Published 3:00 pm Friday, November 24, 2023

The distinctive, and pervasive, odor of cigarette smoke makes it difficult for students to get away with smoking at school.

Vaping, unfortunately, is rather easier to conceal, as it produces a less cloying vapor.

But, like smoking, vaping is illegal for people younger than 21. And both involve nicotine, which can harm developing brains.

Given the stakes, it’s gratifying to learn that officials at many school districts in the region are deploying, or plan to use, technology to combat vaping in schools.

As EO Media Group reported in the Nov. 18 issue of our new Saturday regional issue, officials have installed vape detectors in restrooms at many schools.

Some schools have placed detectors that can alert officials not only to vaping but also to illicit use of THC, the psychoactive compound in marijuana.

The need for such surveillance is borne out by statistics.

A report from the Oregon Health Authority in October 2019, based on surveys the agency conducted, found that the percentage of high school juniors in Oregon who vaped had risen from 13% in 2017 to 23% in 2019.

Among juniors who use marijuana, more were vaping the drug, as opposed to smoking it, according to the same survey. In 2017, among juniors who reported using marijuana, just 11% vaped. In 2019, the figure was 44%.

The detectors have paid rapid dividends in some schools.

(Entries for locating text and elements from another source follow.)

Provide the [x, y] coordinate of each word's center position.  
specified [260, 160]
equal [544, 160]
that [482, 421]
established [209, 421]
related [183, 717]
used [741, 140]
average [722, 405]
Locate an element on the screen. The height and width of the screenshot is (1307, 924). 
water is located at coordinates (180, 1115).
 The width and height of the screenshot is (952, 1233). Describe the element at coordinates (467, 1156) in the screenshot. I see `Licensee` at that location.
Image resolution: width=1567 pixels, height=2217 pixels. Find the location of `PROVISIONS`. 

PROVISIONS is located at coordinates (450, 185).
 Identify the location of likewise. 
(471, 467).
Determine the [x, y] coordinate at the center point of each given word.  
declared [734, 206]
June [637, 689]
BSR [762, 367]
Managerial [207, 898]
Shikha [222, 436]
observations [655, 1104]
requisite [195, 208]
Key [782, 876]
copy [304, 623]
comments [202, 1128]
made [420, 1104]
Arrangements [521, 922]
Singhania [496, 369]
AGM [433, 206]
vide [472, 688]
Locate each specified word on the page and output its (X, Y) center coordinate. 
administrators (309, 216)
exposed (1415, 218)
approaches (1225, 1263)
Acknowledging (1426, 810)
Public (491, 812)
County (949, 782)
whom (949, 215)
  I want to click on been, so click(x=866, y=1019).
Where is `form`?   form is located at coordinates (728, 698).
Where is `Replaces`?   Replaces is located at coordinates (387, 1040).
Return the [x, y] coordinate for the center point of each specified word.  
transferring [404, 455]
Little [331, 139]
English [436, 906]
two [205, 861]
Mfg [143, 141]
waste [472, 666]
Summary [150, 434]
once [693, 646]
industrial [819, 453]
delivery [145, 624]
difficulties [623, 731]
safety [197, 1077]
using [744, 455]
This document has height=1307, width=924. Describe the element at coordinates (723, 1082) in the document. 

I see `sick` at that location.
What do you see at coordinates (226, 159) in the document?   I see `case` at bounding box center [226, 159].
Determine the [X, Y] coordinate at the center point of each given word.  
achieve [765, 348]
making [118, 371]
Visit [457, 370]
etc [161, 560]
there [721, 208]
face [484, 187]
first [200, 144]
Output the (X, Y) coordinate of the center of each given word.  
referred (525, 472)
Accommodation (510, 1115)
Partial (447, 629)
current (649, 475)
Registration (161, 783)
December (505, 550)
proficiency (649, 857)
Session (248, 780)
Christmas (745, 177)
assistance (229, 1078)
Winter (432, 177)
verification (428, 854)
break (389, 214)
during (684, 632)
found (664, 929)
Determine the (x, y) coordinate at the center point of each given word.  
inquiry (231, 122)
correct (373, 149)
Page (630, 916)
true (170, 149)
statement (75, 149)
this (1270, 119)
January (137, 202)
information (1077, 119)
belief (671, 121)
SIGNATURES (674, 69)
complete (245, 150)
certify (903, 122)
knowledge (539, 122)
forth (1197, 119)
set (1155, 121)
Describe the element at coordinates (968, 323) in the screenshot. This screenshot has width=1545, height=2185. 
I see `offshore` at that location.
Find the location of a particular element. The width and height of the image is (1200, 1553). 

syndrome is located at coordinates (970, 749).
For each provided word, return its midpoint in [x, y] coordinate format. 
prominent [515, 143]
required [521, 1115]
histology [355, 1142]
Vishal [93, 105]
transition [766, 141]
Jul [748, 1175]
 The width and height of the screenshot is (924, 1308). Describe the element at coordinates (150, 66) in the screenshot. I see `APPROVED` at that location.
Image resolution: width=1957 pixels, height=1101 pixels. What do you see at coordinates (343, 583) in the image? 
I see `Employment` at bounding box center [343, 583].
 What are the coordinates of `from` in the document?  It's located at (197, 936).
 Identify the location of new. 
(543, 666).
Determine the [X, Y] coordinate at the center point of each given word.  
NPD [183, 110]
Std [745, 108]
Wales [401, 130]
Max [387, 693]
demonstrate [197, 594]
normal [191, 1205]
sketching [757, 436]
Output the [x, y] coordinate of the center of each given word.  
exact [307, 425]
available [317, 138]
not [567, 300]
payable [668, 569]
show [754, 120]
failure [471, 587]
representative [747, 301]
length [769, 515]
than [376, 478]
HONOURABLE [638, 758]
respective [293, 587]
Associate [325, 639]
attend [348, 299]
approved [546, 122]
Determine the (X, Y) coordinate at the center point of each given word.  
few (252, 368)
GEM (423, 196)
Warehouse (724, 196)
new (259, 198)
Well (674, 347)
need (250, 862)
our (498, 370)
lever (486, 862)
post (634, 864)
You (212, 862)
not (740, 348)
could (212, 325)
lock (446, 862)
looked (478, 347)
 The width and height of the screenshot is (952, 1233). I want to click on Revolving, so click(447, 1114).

At Pendleton’s Sunridge Middle School and Pendleton High School, where 10 detectors were installed this year at each school, the detectors were busy early in the school year. So were administrators, who handed out a lot of one-day suspensions to students, said Kevin Headings, Pendleton School District superintendent.

But after the first month of classes the situation changed dramatically, Headings said, with just two suspensions for vaping during October.

At La Grande Middle School, officials caught 21 students for vaping in 2021-22, the first year detectors were in place. That figure dropped to 29 in last school year, and through the first two months or so of the current school year only one student had been caught, principal Chris Wagner said.

Detectors aren’t the only plausible method to discourage students from vaping, to be sure.

Sara Hayes, principal at Wallowa middle and high schools, attributes a dramatic decrease in vaping this year in part to a prevention campaign that includes more mental health support for students, and separating middle and high school students.

In the Hermiston School District, the largest in the region, administrators have chosen to focus on educating students and parents about the dangers of vaping rather than installing detectors, said Dan Greenough, the district’s director of student services.

Ideally, detectors would be superfluous.

But with the growing prevalence of vaping among teenagers, it’s encouraging that school officials have tools that have proved to be effective at curbing vaping inside school walls.